- Born: March 10, 1949 (age 77) New York City, New York
- Other name: Wildman
- Occupations: Naturalist, environmental educator, author
- Known for: New York City park forager
- Website: www.wildmanstevebrill.com

= "Wildman" Steve Brill =

American naturalist

Steve "Wildman" Brill (born March 10, 1949) is an American forager, naturalist, environmental educator and author. He gained notoriety in 1986, when he was arrested in New York City's Central Park for eating a dandelion.

==Early life and career==
Brill was born to a Jewish family and identifies as culturally Jewish. His grandmother taught him cooking when he was a child. His family often went berry picking and foraging. Brill was a pre-med student at George Washington University. He later changed his major to psychology, but learned botany, foraging, and gourmet vegan cooking on his own, after college.

==Career==
Brill has been taking people on nature walks in New York's Central Park, and parks throughout the Greater NY area, since 1982. Brill says his tours had the approval of the parks department until they began refusing to issue him a weed-picking permit in 1983. He gained notoriety in 1986 when he was arrested by two undercover park rangers and charged with criminal mischief after allegedly eating a dandelion he had picked in New York's Central Park. Brill was released with a "desk-appearance ticket" pending trial. According to Brill, the New York City Parks Department "dropped the charges and hired me to lead the same tours I was busted for" until a change in park administration in 1990.
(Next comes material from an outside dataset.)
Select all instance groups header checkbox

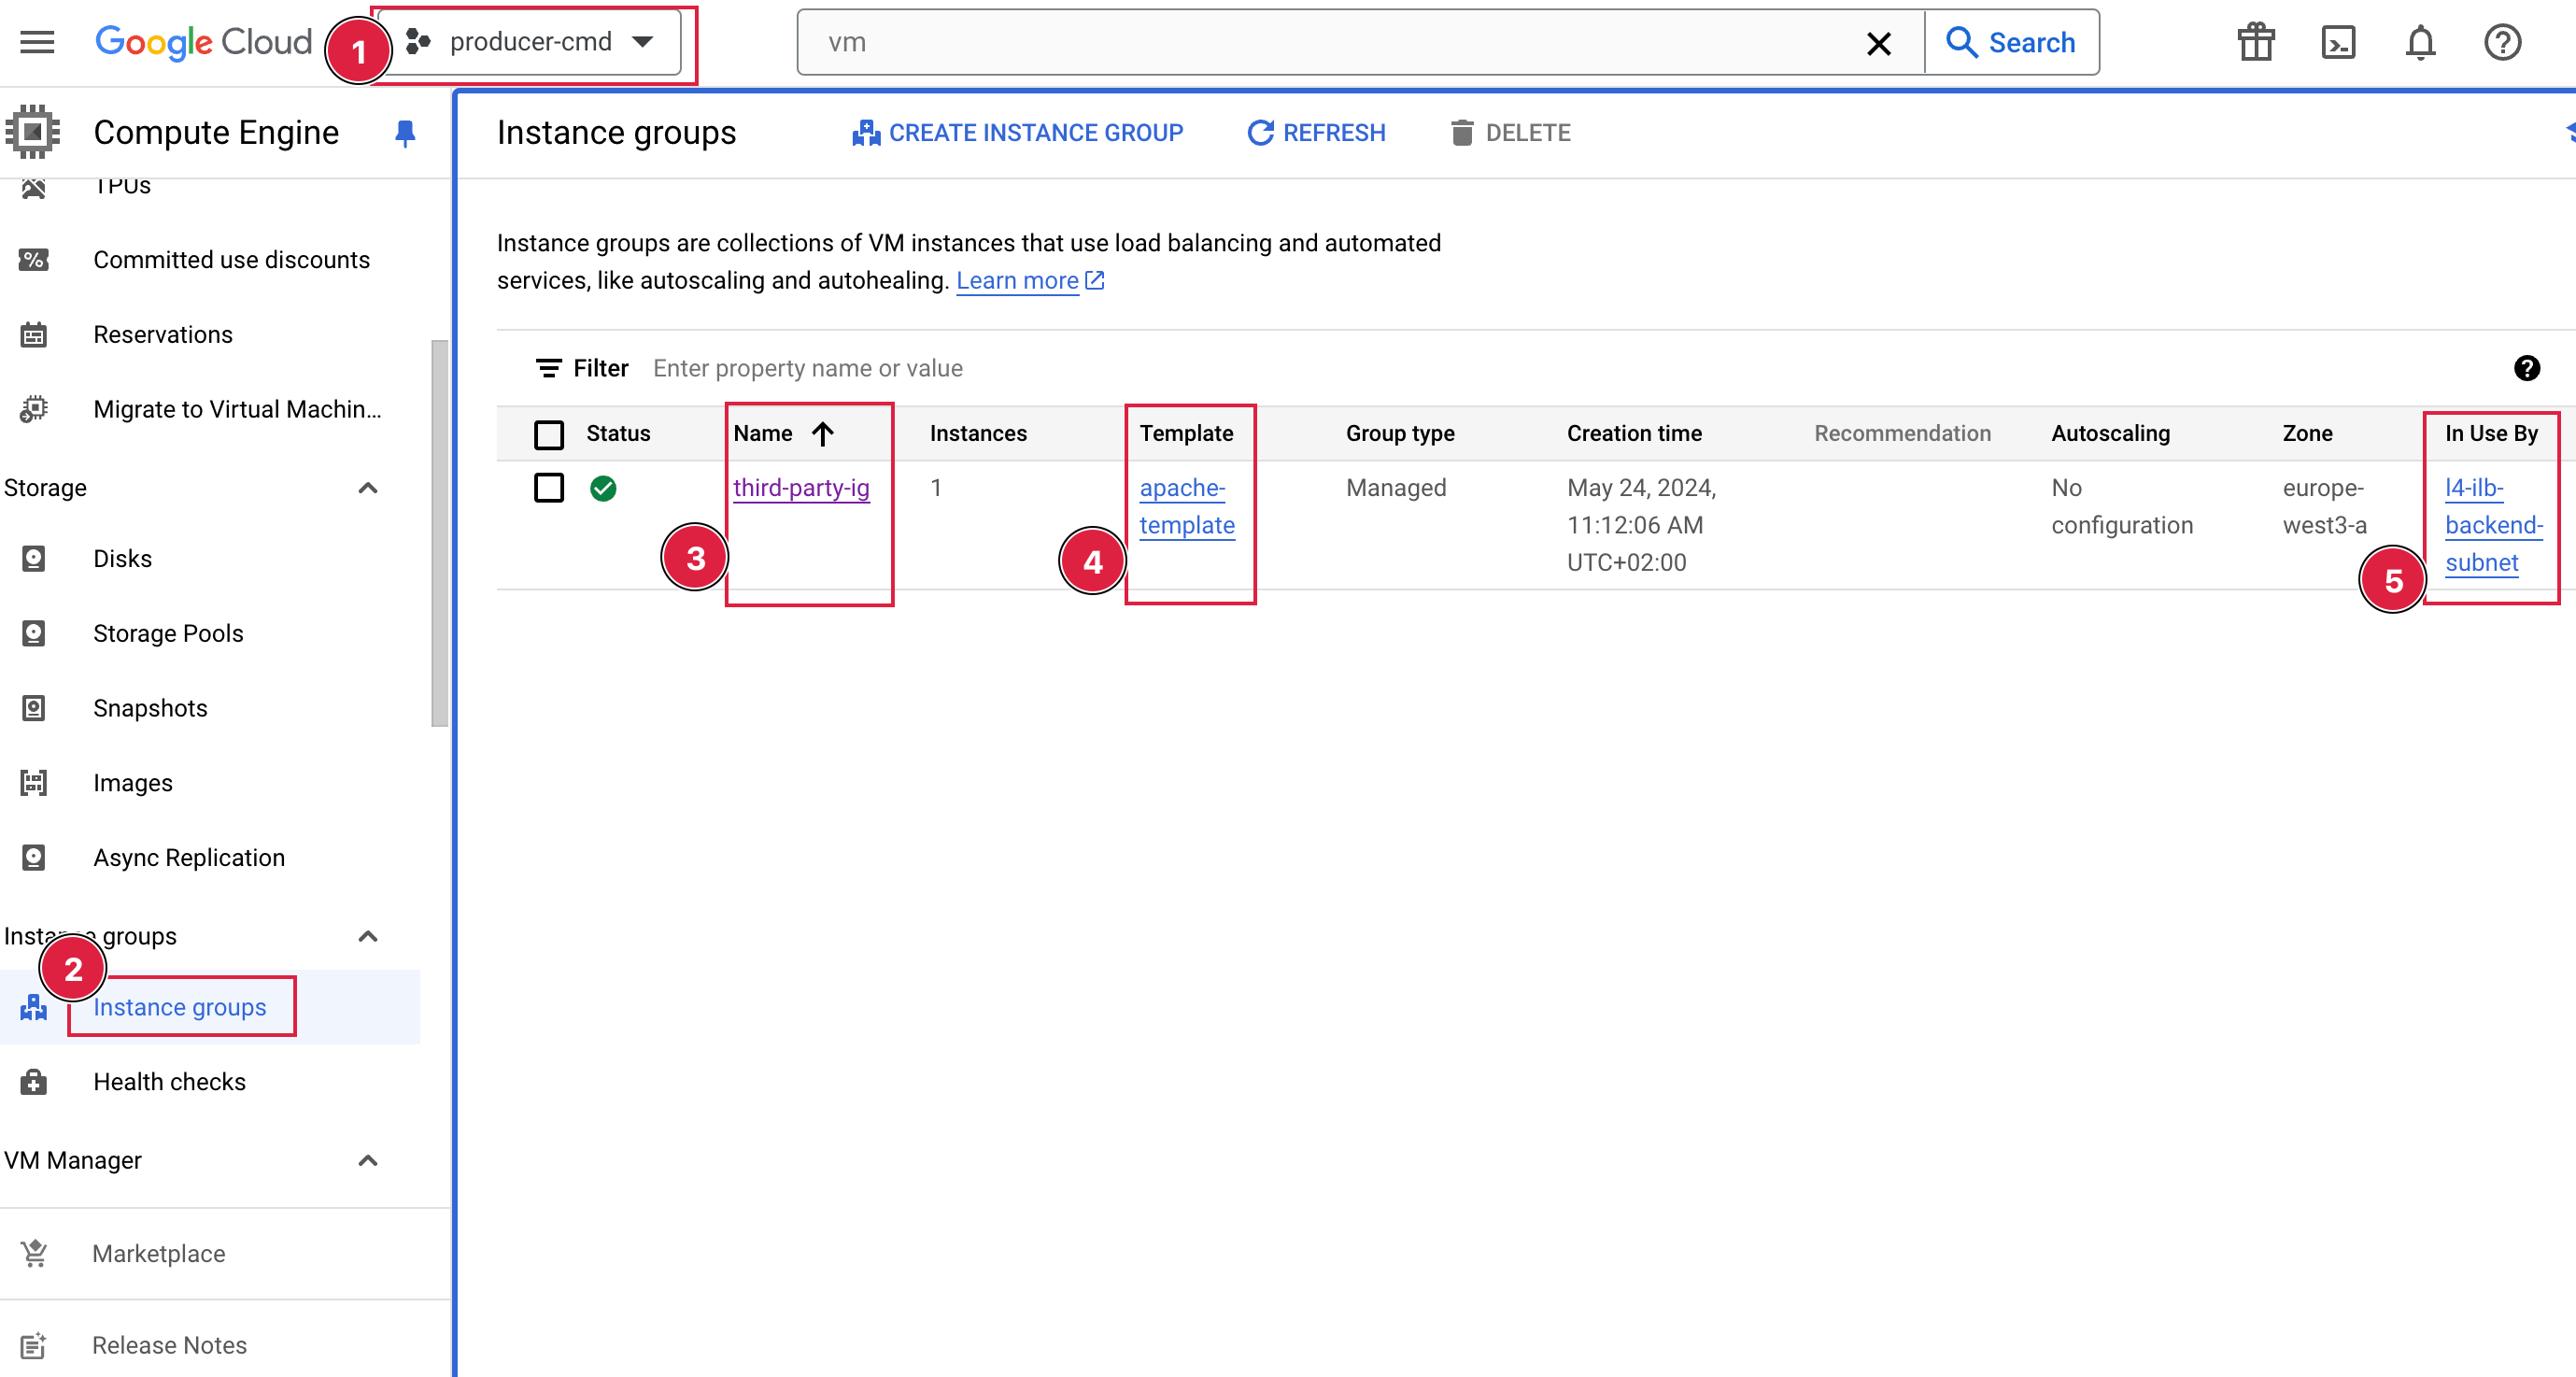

In 1994, Brill published his book: Identifying and Harvesting Edible and Medicinal Plants in Wild (and Not So Wild) Places which explains how to identify and forage for edible or medicinal plants. In 2001, Brill published The Wild Vegetarian Cookbook: A Forager's Culinary Guide; a 500 recipe wild and natural foods cookbook. In 2008, he released his self-published "Shoots and Greens of Early Spring in Northeastern North America, and in 2014, he released his self-published "Foraging with Kids."

In 2011, Brill released an iPhone app called Wild Edibles Forage with Winterroot, which gives information on "250 common North American plants". They also created an Android version. Both applications feature Brill's edible plant photos, his botanical illustrations, and hundreds of his vegan whole-foods recipes.

Brill is reported to be the foremost foraging expert in the Northeast and works with nature centers, schools, day camps, libraries, parks departments, land trusts, nature centers, museums, health food stores, farmer's markets, teaching farms, and other organizations, to educate the public on foraging in the Northeastern US. Many of his tours are co-led by his foraging expert daughter, Violet Brill (born 2004).

Steve Brill is also an artist who creates sculptures and paintings of plants which can be seen in his app and books.